7. To What Extent Does Agent-generated Code Require Maintenance? An Empirical Study
“Shota Sawada” et al. · 2026 · arXiv:2605.06464 · Empirical PR Studies
AI-generated files are maintained LESS often than human code; edits are feature extensions, not bug fixes. Empirical study using the AIDev dataset (1,000+ files, ~3,200 changes, 100 popular GitHub repos) comparing maintenance of AI-generated files vs human-authored code.
AI-generated files receive less frequent maintenance than human-authored code, and when touched, updates affect only a small fraction of file size.
The most frequent modifications to AI code are feature extensions; human-code updates skew toward bug fixes.
Human developers perform the large majority of maintenance on AI-generated code.
Reframes the “AI code has more defects” narrative toward “AI code has a different maintenance profile” — extension over repair.
Field anchors
The works the field keeps returning to: the references the rest of this body of work builds on.
Agentic Harness Engineering: Observability-Driven Automatic Evolution of Coding-Agent Harnesses — Observability-driven automatic evolution of coding-agent harnesses lifts Terminal-Bench 2 pass@1 from 69.7 to 77.0 over 10 iterations, with transfer across model families.
claude-code — Anthropic’s terminal coding agent reference harness — The vendor-controlled reference harness pattern: ships with editorial guidance (best-practices docs, harness-design posts) and a convention layer (AGENTS.md, skills, hooks) documented as a contract between agent and project.
Linux Foundation Announces the Agentic AI Foundation (AAIF) — anchored by MCP, goose, and AGENTS.md — Linux Foundation forms AAIF anchoring MCP, goose, and AGENTS.md; convention layer of the agent stack shifts from vendor-controlled to multi-vendor governance.
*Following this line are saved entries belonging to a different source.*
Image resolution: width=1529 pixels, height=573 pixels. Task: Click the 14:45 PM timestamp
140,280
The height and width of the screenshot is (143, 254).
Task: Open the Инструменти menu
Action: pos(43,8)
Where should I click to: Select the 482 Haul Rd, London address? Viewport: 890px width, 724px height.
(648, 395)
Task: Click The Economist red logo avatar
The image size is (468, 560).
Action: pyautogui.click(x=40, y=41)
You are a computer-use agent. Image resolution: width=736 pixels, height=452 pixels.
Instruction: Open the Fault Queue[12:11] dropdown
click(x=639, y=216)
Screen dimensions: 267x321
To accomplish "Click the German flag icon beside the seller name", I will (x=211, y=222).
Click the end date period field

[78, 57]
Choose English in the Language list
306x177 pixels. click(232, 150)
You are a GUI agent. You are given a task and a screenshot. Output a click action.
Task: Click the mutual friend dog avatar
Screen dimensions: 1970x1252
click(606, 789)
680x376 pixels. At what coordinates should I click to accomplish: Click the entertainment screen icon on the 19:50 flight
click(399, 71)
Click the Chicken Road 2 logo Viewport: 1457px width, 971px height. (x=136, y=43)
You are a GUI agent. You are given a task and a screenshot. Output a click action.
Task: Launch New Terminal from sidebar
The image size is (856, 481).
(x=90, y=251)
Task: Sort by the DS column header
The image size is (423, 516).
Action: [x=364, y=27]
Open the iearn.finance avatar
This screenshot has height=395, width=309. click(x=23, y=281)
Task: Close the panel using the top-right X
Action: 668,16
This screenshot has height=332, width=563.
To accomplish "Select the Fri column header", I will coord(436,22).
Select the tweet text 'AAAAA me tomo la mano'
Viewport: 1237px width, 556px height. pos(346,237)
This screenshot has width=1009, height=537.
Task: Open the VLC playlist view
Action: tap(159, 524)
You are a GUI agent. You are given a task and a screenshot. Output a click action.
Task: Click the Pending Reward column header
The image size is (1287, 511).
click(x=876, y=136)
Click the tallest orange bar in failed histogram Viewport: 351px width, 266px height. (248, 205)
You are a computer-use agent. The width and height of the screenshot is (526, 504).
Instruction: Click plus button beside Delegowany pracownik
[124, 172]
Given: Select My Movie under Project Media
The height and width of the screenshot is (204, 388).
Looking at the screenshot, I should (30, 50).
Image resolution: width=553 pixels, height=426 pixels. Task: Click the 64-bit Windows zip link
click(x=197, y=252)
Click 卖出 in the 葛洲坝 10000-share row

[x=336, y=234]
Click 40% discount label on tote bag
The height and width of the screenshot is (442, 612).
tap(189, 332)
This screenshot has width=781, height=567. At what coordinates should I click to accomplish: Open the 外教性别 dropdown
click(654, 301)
The Semi-Executable Stack: Agentic Software Engineering and the Expanding Scope of SE — Six-ring conceptual reference model spanning intent → spec → code → test as a continuous semi-executable artifact ladder; locates where harness layers live.
Open questions
Does a unifying behavioral control abstraction emerge (the “AHE for behavior”), or do internal-steering and external-policy primitives stay separate?
Does TACT-style activation steering generalize past overthinking/overacting and survive stronger models + adversarial codebases?
Do symbolic guardrails transfer from agent-general benchmarks to coding-specific rule files (AGENTS.md/CLAUDE.md as symbolically-enforceable, not prose)?
Is the accuracy-cost interior optimum stable across models/task families, and can an agent find it online?
What review substrate scales to agent-volume PRs without a human in every loop?
env-automation took no in-window catches — is the thread genuinely cooling, or a discovery-query gap?